David AmerlandOK, that’s a good tip. Dawn?
Dawn AndersonI would say literally the SERP’s, because search engines have enough data to have more or less figured out, to a large extent, taken into consideration search results diversification. But even with search results diversification, there is usually; when you start to look at the results in return and as a response to a query, you can work out the different intents in descending order. And given that, that’s probably based on probability from past data and a prediction for future intent, that I would say the SERP’s probably a really great place to spend a lot of your time. And I spend as much of my time in the SERP’S; looking at search results as I do in the tools. And it’s free. I would give that recommendation to anybody. See what search engines are returning first and foremost.

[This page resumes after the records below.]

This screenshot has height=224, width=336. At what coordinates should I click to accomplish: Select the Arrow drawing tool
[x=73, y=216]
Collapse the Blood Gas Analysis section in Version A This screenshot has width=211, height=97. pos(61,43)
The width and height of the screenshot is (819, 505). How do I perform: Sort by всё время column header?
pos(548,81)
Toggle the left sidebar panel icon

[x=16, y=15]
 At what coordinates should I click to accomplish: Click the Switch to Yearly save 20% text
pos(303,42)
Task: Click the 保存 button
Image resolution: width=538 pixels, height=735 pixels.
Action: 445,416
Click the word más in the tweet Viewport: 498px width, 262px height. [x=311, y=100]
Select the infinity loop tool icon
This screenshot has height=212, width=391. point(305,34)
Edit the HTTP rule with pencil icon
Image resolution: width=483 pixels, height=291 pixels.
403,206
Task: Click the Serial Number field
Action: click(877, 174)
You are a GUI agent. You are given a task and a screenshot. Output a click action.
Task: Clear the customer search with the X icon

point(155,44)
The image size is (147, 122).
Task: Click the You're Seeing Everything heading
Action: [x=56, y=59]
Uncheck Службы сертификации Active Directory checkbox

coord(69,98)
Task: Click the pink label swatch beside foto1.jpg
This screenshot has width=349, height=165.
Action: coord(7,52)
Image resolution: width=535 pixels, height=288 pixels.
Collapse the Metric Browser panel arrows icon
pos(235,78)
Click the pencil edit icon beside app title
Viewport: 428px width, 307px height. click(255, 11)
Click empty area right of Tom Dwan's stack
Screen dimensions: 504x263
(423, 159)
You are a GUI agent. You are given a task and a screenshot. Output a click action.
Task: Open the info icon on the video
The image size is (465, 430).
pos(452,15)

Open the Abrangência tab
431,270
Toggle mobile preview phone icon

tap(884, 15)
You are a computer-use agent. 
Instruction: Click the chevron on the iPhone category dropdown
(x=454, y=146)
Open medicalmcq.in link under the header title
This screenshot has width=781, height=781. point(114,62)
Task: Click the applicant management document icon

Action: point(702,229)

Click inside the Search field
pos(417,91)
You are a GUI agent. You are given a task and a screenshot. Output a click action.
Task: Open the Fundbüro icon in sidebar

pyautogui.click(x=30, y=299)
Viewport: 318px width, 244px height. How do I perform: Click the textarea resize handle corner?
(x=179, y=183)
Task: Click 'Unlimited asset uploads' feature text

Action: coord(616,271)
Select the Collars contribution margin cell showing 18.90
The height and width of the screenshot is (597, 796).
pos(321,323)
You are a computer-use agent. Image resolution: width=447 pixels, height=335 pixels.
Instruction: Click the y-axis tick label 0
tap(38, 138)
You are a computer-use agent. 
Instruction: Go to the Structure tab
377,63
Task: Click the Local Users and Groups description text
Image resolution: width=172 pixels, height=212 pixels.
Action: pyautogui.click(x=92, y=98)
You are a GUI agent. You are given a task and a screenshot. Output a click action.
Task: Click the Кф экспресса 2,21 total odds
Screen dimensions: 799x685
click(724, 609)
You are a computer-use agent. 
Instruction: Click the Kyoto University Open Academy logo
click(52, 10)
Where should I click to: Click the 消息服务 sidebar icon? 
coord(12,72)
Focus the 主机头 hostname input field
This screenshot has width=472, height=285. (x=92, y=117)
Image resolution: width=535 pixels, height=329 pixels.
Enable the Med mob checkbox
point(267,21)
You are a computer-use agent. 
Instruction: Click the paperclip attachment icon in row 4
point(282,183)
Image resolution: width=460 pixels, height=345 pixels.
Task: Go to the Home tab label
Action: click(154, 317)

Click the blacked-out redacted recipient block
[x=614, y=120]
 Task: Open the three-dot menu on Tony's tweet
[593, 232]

David AmerlandThat’s a very good tip. And Andrea, last one please?
Andrea VolpiniI think we have to be very critical of our own data. You know, a lot of the marketing is about, you know, looking at the data as a way to confirm the theory. But I think we should you know, when we start doing the opposite is when we really learned when we started looking at things that don’t match or things that that don’t work the way we wanted them, then we will learn something new that that becomes effective in understanding the intent of the user.
David AmerlandThat’s brilliant. That’s fantastic. And that’s a pretty good finishisng tip. That’s excellent. We’ve basically covered a lot of stuff which has to do with knowledge, graph, semantic web, semantic search practices, ontologies and a lot of the practical applications. Just checking to see if there’s any final questions from the audience which we can address here. And if there isn’t, I would just say, guys, thank you so much. Where would we find you if we need to see where you are? Let’s start with Dawn.
Dawn Andersonhttps://bertey.com/ and https://twitter.com/dawnieando
Andrea Volpinihttps://wordlift.io/ and https://twitter.com/cyberandy
Hamlet Batistahttps://twitter.com/hamletbatista & https://www.ranksense.com/
Jason Barnardhttps://kalicube.pro/ & https://twitter.com/jasonmbarnard
George Anadiotis: OK. Well thank you. Thank you all. Thanks David for moderating. That was really great. I learned a few things and just wrapping up on behalf of the organization team, I just wanted to point out that in addition to what you just shared, so Twitter handles and so people can can follow up and keep up with what you do. I also just heard the link to the next workshop, which is, again, extended family format, which is coming up, which is on A.I. and knowledge to the intersection of knowledge graphs and AI how can one help the other, which is also going to be super interesting.
Thanks, everyone. Thanks for all of you who made it such a great conversation, thanks to the people who attended and everyone behind the scenes who made sure things worked. And I think they mostly did.
So if you don’t have anything else to add, I think we have to wrap up about here because we also have to start the next session.
David Amerland: Brilliant. Thank you very much. Bye.